So after much research and time spent figuring out what I want to do I have decided to go to grad school for architecture. I want to, however, try and either apply to a program with a dual degree in either urban planning or a masters in real estate development, or go back to school after my masters in architecture degree to obtain this extra degree. What I am trying to figure out is which one will better suit my career goals. I have an undergraduate degree in environmental planning and through the course of my undergraduate experience I have developed a desire to really "design" or "build" communities/areas/regions/towns around concepts of sustainability and more efficient means of energy usage. I want to use my architecture degree to develop sustainable architecture, but I would also like to one day try and develop sustainable areas on a larger scale instead of one building at a time. I feel that locating certain business in close proximity to one another will allow for unique synergistic conglomerations to form. I read a book called the "Ecology of Commerce" and they state a case study in Denmark which I found amazingly fascinating:
"A coal-fired plant, an oil refinery, a pharmaceutical comany specializing in biotechnology, a sheetrock plant, concrete producers, a producer of sulfuric acid, municipal heating authorities, a fish farm, some greenhouses, local farms, and other enterprises work cooperatively with one another. The refinery produces surplus gas, which was not used prior to 191 because of the sulfur. After installing a sulfur removal system the gas could be sold to the sheetrock factory, as well as the coal fired utility (saving 30,000 tons of coal). The sulfur being retrieved was sold to the chemical company. The sulfur removal system also produces calcium slufate, which they will be selling to sheetrock factory as well as a substitute for mined gypsum (reducing resource depletion). The fly ash from coal generation is used in road construction and concrete production. Waste heat from the refinery is used to warm the waters of a fish farm that produces 200 tons of turbot and trout sold on the market, while its fish sludge goas to local farmers as fertilizers."
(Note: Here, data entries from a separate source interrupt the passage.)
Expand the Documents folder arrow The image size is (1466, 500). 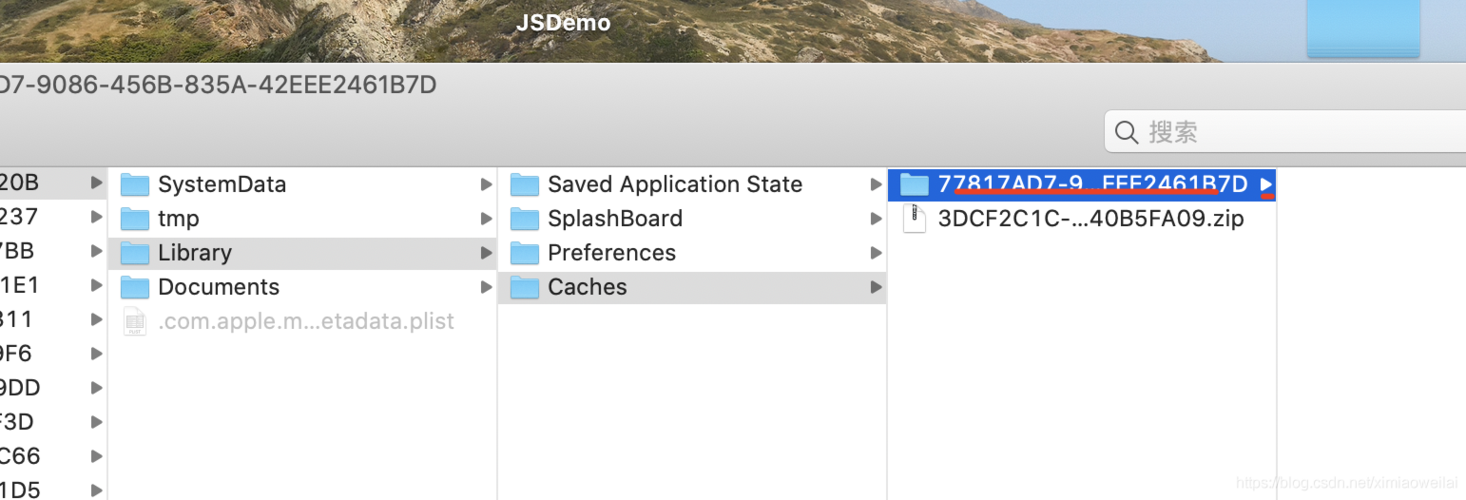486,287
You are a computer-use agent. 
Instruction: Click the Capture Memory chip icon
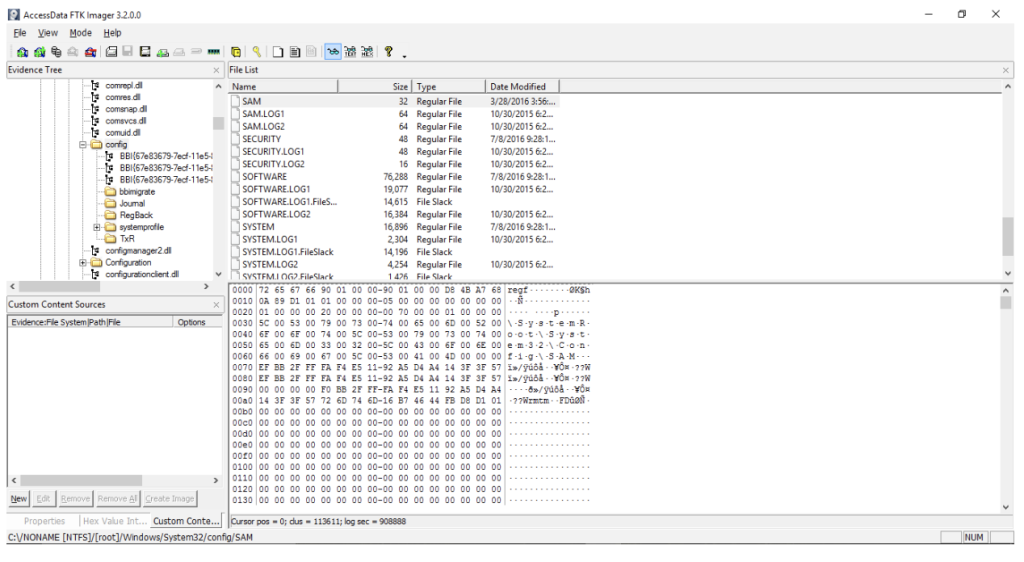(x=213, y=52)
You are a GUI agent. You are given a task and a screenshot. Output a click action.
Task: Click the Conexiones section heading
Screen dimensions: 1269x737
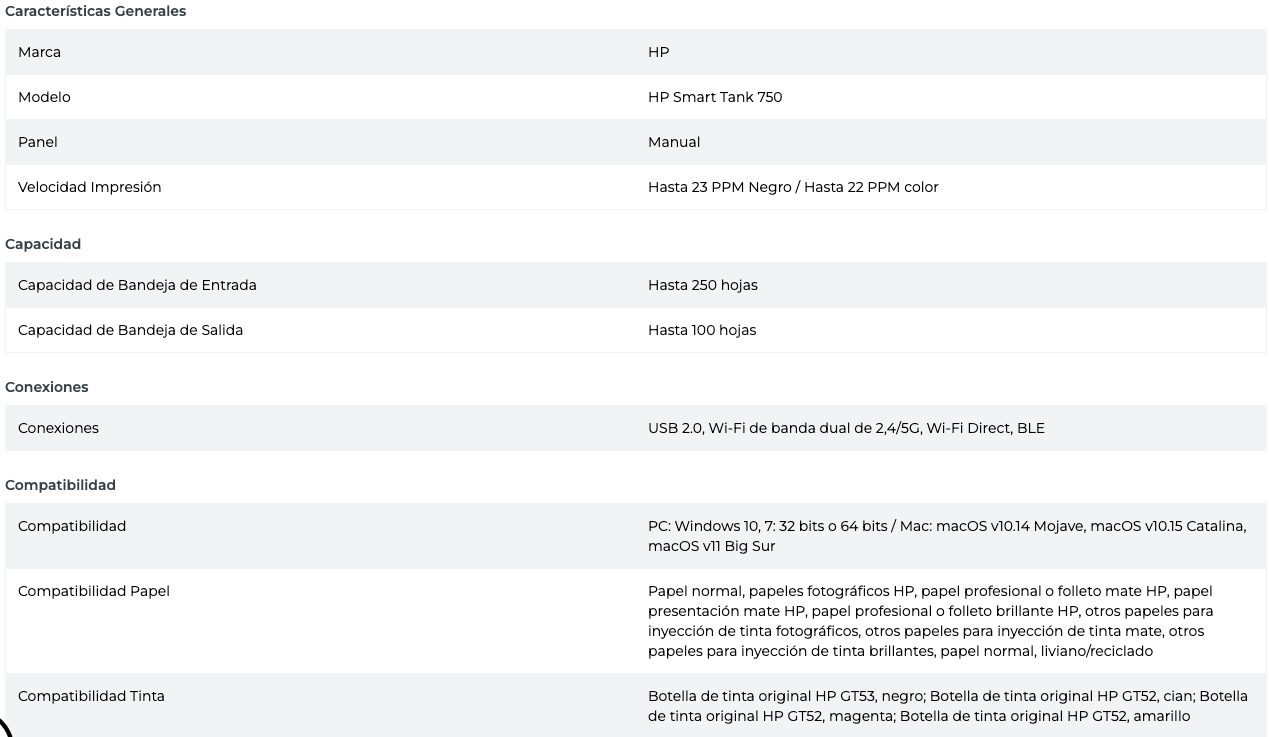[46, 387]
The unique synergistic associations go on and on. Through unique design, and business location, the conditions necessary for such associations was made available. While my initial goal is to design buildings to be more sustainable, I want to try and create conditions like the one stated above. I find it extraordinary how through unique design and proper planning these types of conglomerations can be created.
My question is ontop of receiving my Architecture Masters degree which would be a good degree to lead me in this direction? I really want to make an impact on the built environment and the more and more I am learning about the planning profession, I feel it is more based on bureaucratic and policy issues, not so much the design and built environment. I know that The City College of New York offers a one year Urban Design masters after you recieve the Masters of Architecture degree, and maybe this would be a better route for me to take. I am still trying to figure out exactly what the MRED would allow me to do, but if anyone has any insight for me I would really appreciate it. Thanks.